R. - Esattamente. Una vera e propria potenza locale, concependo questo ruolo accanto allo stato palestinese. Quest'ultimo rappresentava l'equilibrio per realizzare queste aperture. Questa è stata la strategia dello stato israeliano negli anni 1994/1998. Ricordo poi l'accordo, bloccato da parte degli Stati Uniti, con la Cina sugli armamenti riguardanti l'aviazione. Questi sono rapporti propri di una potenza che pensa se stessa non più ripiegata dentro il territorio regionale ma che si fa asse di equilibrio geopolitico internazionale.

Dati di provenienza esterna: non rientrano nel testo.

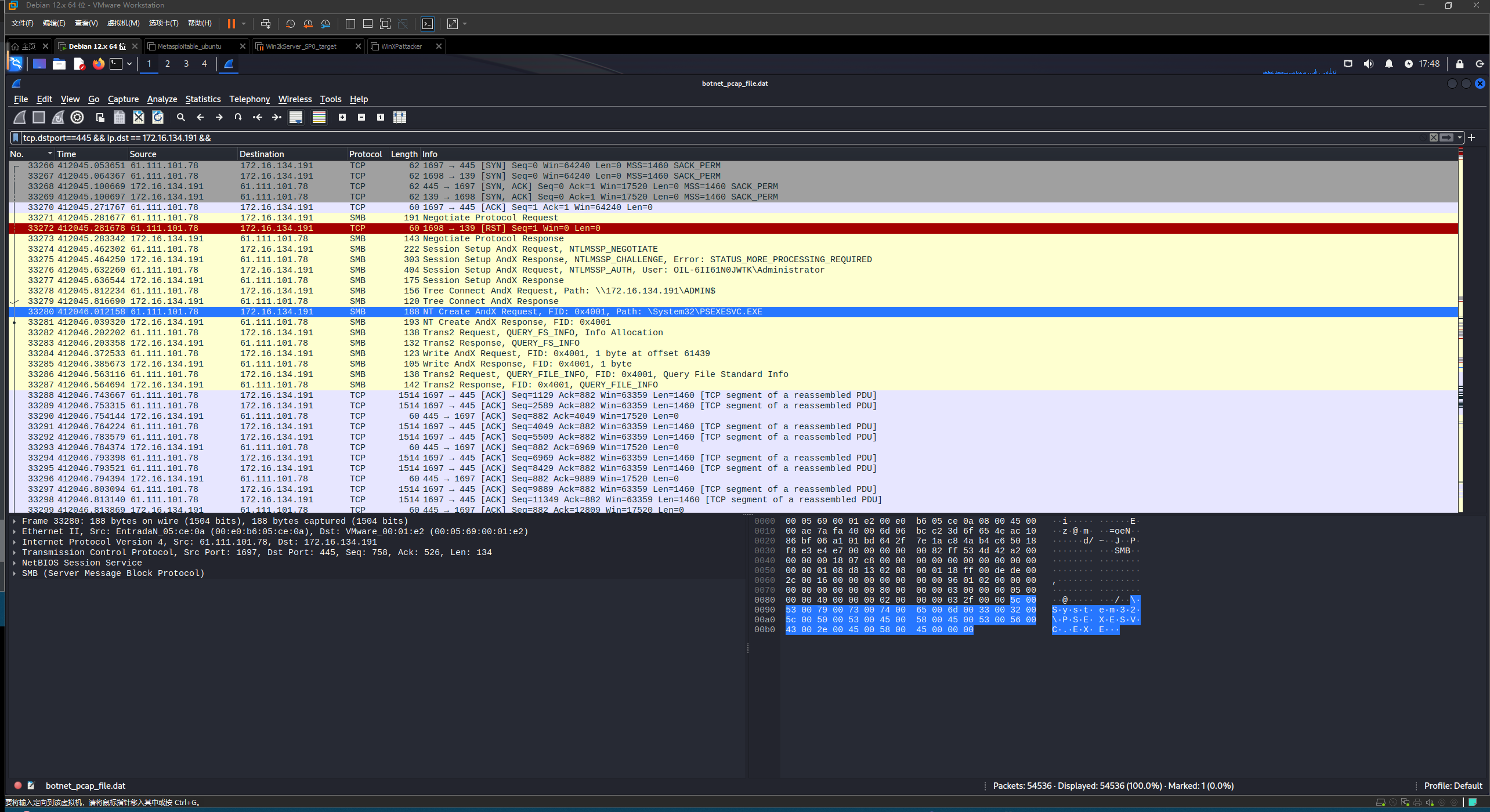Close capture file toolbar icon
Viewport: 1490px width, 812px height.
(x=139, y=117)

D. - E questo, a suo avviso, agevola o complica la risoluzione della questione palestinese? Questo ripensamento strategico di Israele favorisce la volontà di risolvere il conflitto o ne agevola il mantenimento?
R. - Io credo che la favorisca, ma questa non è la stessa percezione che ha l'Autorità nazionale palestinese. Infatti, nel mio libro riporto una citazione di un'affermazione di Faisal Hussein che accusava Israele di cercare paci separate, appunto con la Giordania, con l'Egitto, con il Libano (per la fascia di sicurezza). I palestinesi hanno quindi la percezione che Israele voglia isolarli e delocalizzare l'Autorità nazionale palestinese. Ma Israele sa bene che isolare e circoscrivere strategicamente l'Autorità nazionale palestinese significa aggiungere una variabile conflittuale ai rapporti con i paesi arabi, se non islamici. Questo, secondo me, è un punto dirimente la questione arabo-israeliana-palestinese. Avevamo ed abbiamo due piani: uno in cui Israele cominciava a configurarsi come potenza non solo regionale ma internazionale, pur con la difficoltà della creazione di uno stato palestinese; ma c'era anche la percezione da parte di Israele, e questo è il secondo piano, che il problema palestinese doveva entrare in un contesto più ampio, non solo regionale. Questo punto era ben chiaro ad Israele sia nel corso del primo che del secondo accordo di Oslo, tanto è vero che nello Stato ebraico era nato un grandissimo dibattito circa il fatto che Israele avesse o meno un ruolo nell'ambito dell'Unione Europea, anche se non necessariamente come membro effettivo. Questo vuol dire ragionare su un piano completamente differente rispetto agli anni settanta-ottanta, e anche novanta, perché far entrare Israele in Europa significa farvi entrare automaticamente, come effetto a cascata, anche l'Autorità nazionale palestinese e questo creerebbe una serie di conseguenze importanti sulle relazioni internazionali.
D. - Un'ultima domanda: chi è che può avere interesse ad ostacolare questo progetto strategico di Israele e, quindi, a continuare nella strumentalizzazione della questione palestinese?
R. - Sicuramente i paesi arabi che ancora non riconoscono lo stato di Israele e che nutrono nei suoi confronti un antagonismo radicale, culturale e storico: la Siria prima di tutto, per il Golan, che, tra l'altro, ha di recente cambiato dirigenza e non sappiamo ancora bene come si comporterà; poi l'Iran e l'Iraq, e poi il Libano, dove non c'è stata contropartita al ridispiegamento israeliano della fascia di sicurezza e non è un caso che gli Hezbollah si trovino proprio in quei luoghi. Questi sono, a mio avviso, i paesi che non vogliono Israele come potenza regionale o anche transregionale, diversamente dalla Turchia, legata strategicamente all'alleanza occidentale, e in particolare agli Stati Uniti che, come contropartita, non la disturbano minimamente, sul problema dei curdi.